John Graham (1741-1775), the sitter's father, was the eldest son of John Graham of Kernock, a successful Edinburgh merchant, by his second wife, Helen, daughter of William Mayne of Powislogie, Clackmannan and sister of the prominent banker Sir William Mayne, 1st Baron Newhaven in the peerage of Ireland. Like his brothers Robert and Thomas, and his elder half-brother George Graham of Kinross, M.P. (1730-1801), Graham owed much at the outset of his career in the service of the East India Company to his association with his uncle's banking house. He became a member of the supreme council of Bengal and acquired the estate of Yatton in Somerset. His wife Mary (1737-1798) was the daughter of William Shewen of Thistleboon, Swansea, who held the lucrative post of Collector of Customs.

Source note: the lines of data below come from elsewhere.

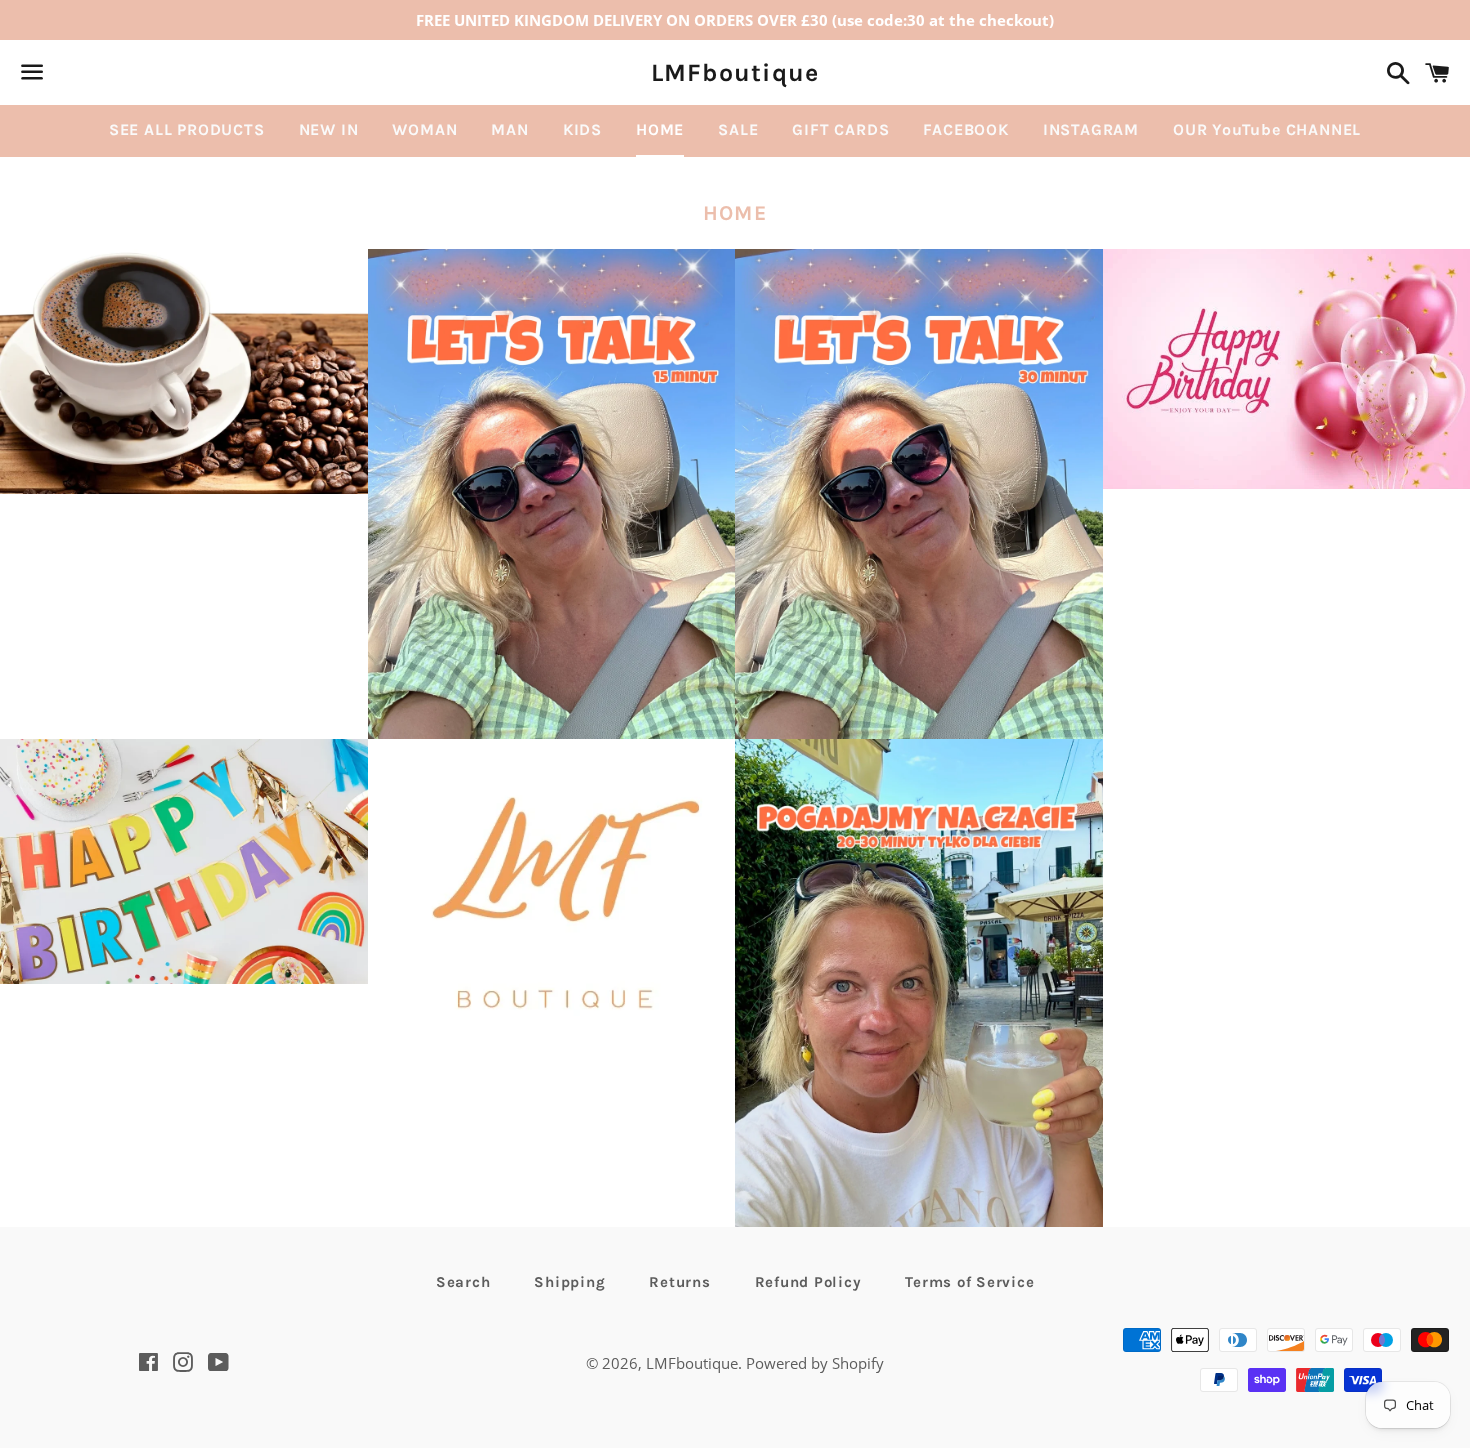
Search (463, 1282)
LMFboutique (735, 72)
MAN (509, 129)
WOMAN (424, 129)
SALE (738, 129)
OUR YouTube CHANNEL (1267, 129)
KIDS (582, 129)
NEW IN (329, 129)
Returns (679, 1282)
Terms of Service (969, 1282)
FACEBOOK (965, 129)
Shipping (569, 1282)
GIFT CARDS (840, 129)
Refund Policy (808, 1282)
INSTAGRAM (1091, 129)
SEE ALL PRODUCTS (187, 129)
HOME (660, 129)
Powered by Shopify (815, 1363)
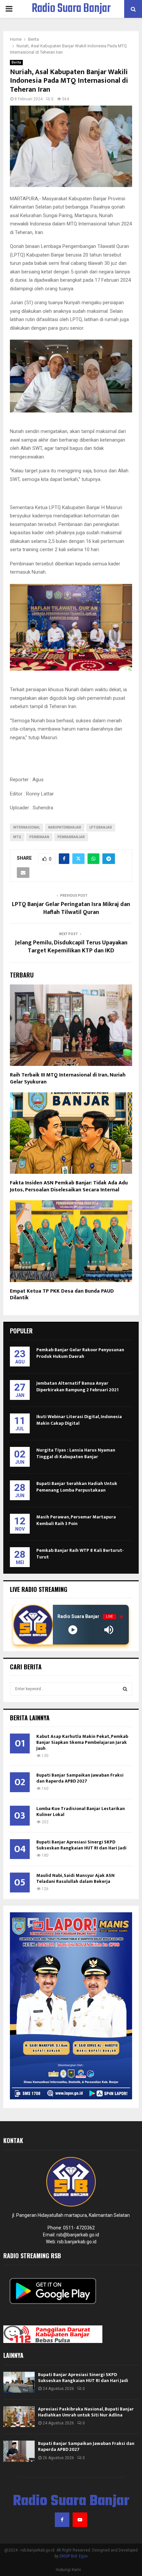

Kettle painted a three-quarter-length portrait of the sitter's father, John Graham, in 1774-5 (Christie's, 17 June 1966, lot 71; see M. Archer, India and British Portraiture, 1770-1825, London, 1979, p. 87, fig. 42); the portrait of his wife (Christie's, 9 April 1937, lot 42; see M. Archer, loc.cit., fig 43) is of the same 50 by 40 inch format, but as both sitters are turned to the left the pictures are not strictly pendants. The present portrait is of the Grahams' eldest son John, who inherited Yatton on his father's death, while on a return voyage from India, in 1775. He became a friend of the Prince of Wales, later George IV, but his extravagance necessitated the eventual sale of Yatton, when he moved to the Hague where he became a diamond merchant. Kettle's portrait of the third son George Edward (1771-1831) is at Wimpole (the National Trust, the Bambridge Collection, D. Souden, Wimpole Hall, Cambridgeshire, London, 1991, p.57). George Edward Graham, who owned estates in Sussex and Cambridgeshire, succeeded his uncle Thomas as Member of Parliament for Kinross-shire in 1819 and married Mary, only daughter and heir of Dr. John Fisher, Provost of Eton and owner of Merryworth, Kent. He appended by Royal Licence the surname Foster-Piggott to his own when his wife inherited the Abingdon estates of her maternal grandfather Captain Piggott. Kettle also painted the Graham's two daughters: the famous beauty Mary-Helen (50 x 40in., Christie's, 9 April 1937, lot 44), later governess to Princess Charlotte and wife of Sir Henry Watkin Dashwood, 3rd Bt., and Frances, in 1777 (full-length, 50 x 40in., now in Hove Museum and Art Gallery). Like some nabobs, Graham sent his children to school in England. John and William, their second son, began at Harrow in 1776; George Edward in 1779 and their youngest son, Robert in 1786. This portrait and the others of the Graham children, and the many conversation-pieces painted in India by Zoffany, Renaldi and other artists, have a particular poignancy when it is appreciated that in many cases the sons represented in these were to be seperated from their parents for many years.
The frame with serpentined acanthus, twined by ribbon-tied garlands and vase-capped pediment, is designed in the mid-eighteenth century 'picturesque' style popularised by the engravings of François Cuvilliés (d.1768).